**Texto para leitura**
☆ ☆ ☆

Muitas das primeiras interações entre mãe e filho são feitas através dos processos alimentares, dentro de nossa cultura, principalmente através da amamentação. O ato de nutrir, de alimentar o outro, é tido como gesto de carinho. No filme essa relação se dá dentro de outras relações: quando Hermila se mostra duvidosa se a avó gostou de lhe ver, Maria afirma “nunca mais ela tinha feito comida boa assim”, fazendo possivelmente essa relação. Se a avó se importa tanto com a neta, a ponto de caprichar na comida, então ela conserva carinho por ela.


Em uma das cenas finais, depois da protagonista anunciar que vai embora, a despedida se dá em um jantar. A preocupação que gira em torno dos hábitos alimentares transmite esta relação de carinho e afetividade. Relação essa que jamais se dá entre Hermila e seu filho, a quem ela não aparece alimentando em nenhum momento do filme. A mãe negar alimentar o filho, e preferir passar essa função para a avó, mulher mais experiente na maternidade, colabora na construção de uma comparação da relação entre mães e suas amas-de-leite, bastante comum na França do século XVII e XVIII.


As mulheres aristocratas optavam por contratar uma ama-de-leite, mulher mercenária que ficaria responsável pela amamentação da criança, e sua criação até mais ou menos os quatro anos de idade, ato que se popularizou e se estendeu a sociedade urbana no século XVIII. Por que, podemos perguntar, as mães abriam mão dos cuidados dos primeiros anos de vida de seus filhos e os passavam instantaneamente para as amas de leite?


Dada à taxa elevada de mortalidade infantil até fins do século XVIII, se a mãe se apegasse intensamente a cada um de seus bebês, sem dúvida morreria de dor (BADINTER, 1980, p. 83).


Badinter usa esses dados característicos para comprovar sua tese: se existisse um instinto materno, nenhuma mulher iria permitir que levassem seu filho recém-nascido, principalmente conhecendo os altos riscos de mortalidade infantil da época, pois sabia-se que os níveis de doença e infecção eram altíssimos. As crianças passavam anos fora de casa, e quando voltavam se deparavam com a pessoa que lhes pariu, a partir daí o relacionamento começaria a se desenvolver, isso se o jovem não fosse logo em seguida enviado a uma escola interna.

☆ ☆ ☆

Trechos do conjunto de dados:
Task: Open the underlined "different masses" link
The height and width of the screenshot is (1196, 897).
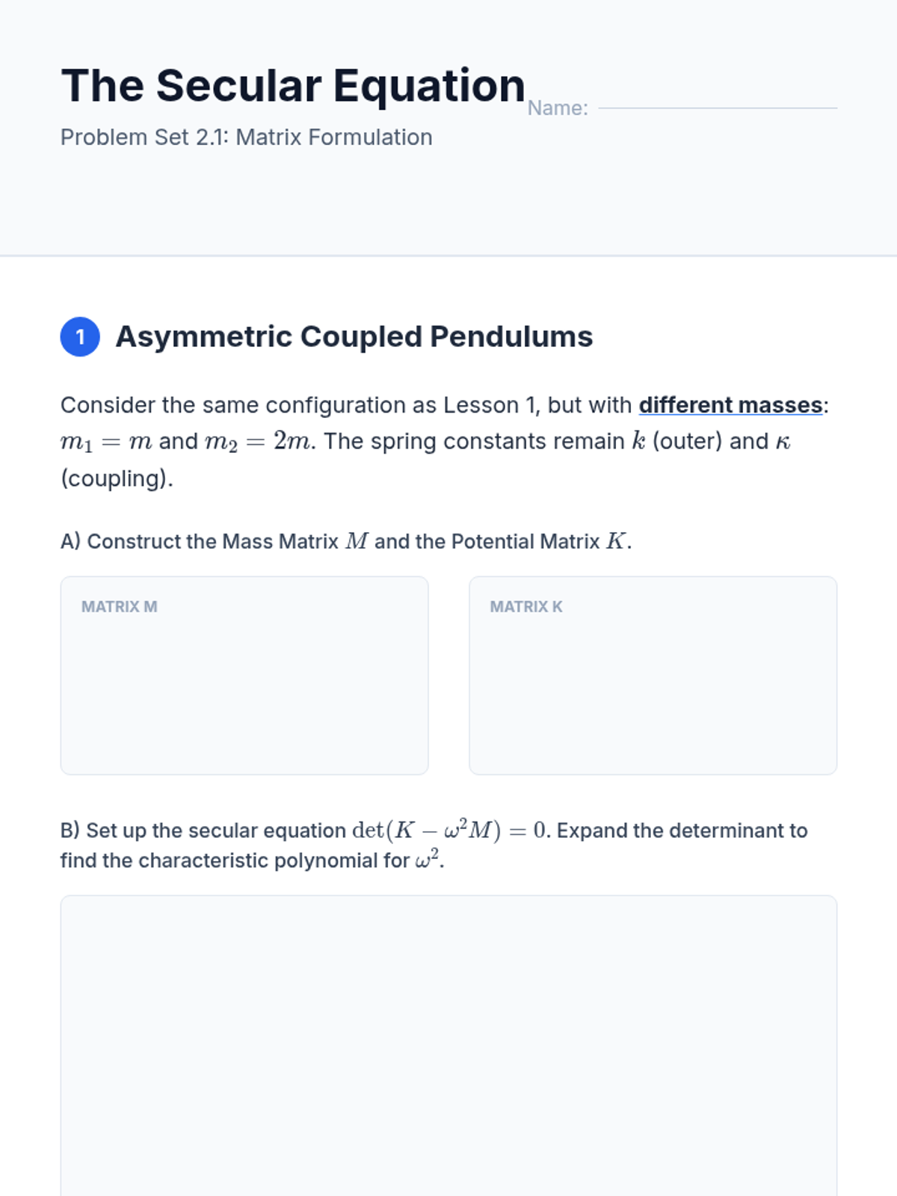Action: click(730, 405)
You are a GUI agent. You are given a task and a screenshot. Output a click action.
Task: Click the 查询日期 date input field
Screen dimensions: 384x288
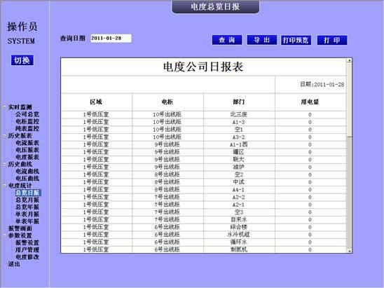tap(111, 39)
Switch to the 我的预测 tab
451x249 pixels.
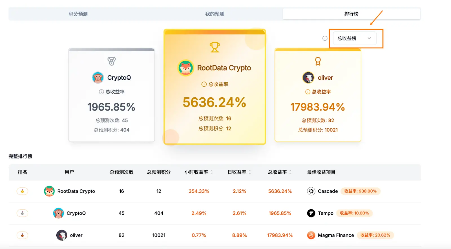[x=215, y=14]
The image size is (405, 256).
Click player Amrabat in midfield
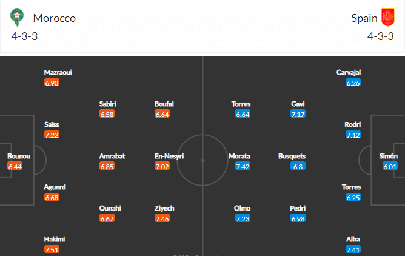pos(112,156)
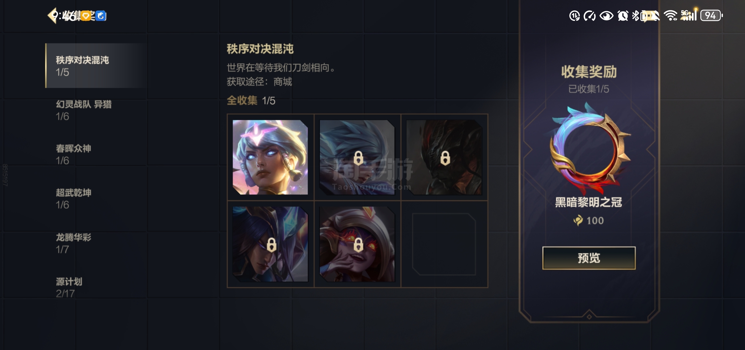Tap the locked blue-haired champion skin

[x=357, y=157]
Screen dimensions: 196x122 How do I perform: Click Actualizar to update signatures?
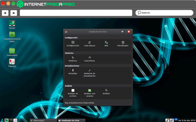pos(73,72)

☆ ☆ ☆

**O que fazer**
1 > Copie do texto o trecho que começa em "As mulheres aristocratas" e termina em "1980, p. 83).".
2 > Resuma o texto em duas frases.
3 > Segundo o texto, por que o hábito de entregar os filhos às amas-de-leite serve de argumento contra o instinto materno? Responda em até duas frases.

**Respostas do exercício**
1 >
As mulheres aristocratas optavam por contratar uma ama-de-leite, mulher mercenária que ficaria responsável pela amamentação da criança, e sua criação até mais ou menos os quatro anos de idade, ato que se popularizou e se estendeu a sociedade urbana no século XVIII. Por que, podemos perguntar, as mães abriam mão dos cuidados dos primeiros anos de vida de seus filhos e os passavam instantaneamente para as amas de leite?


Dada à taxa elevada de mortalidade infantil até fins do século XVIII, se a mãe se apegasse intensamente a cada um de seus bebês, sem dúvida morreria de dor (BADINTER, 1980, p. 83).

2 > O texto mostra que, no filme, a comida é um sinal de carinho entre a avó e Hermila, enquanto Hermila nunca aparece alimentando o próprio filho e deixa essa tarefa para a avó. Essa situação é comparada ao costume das mães francesas dos séculos XVII e XVIII de entregar os filhos a amas-de-leite, fato que Badinter usa para questionar a existência de um instinto materno.

3 > Se houvesse um instinto materno, nenhuma mulher deixaria que levassem seu filho recém-nascido, ainda mais conhecendo os altos riscos de mortalidade infantil da época. Sabia-se que os níveis de doença e infecção eram altíssimos.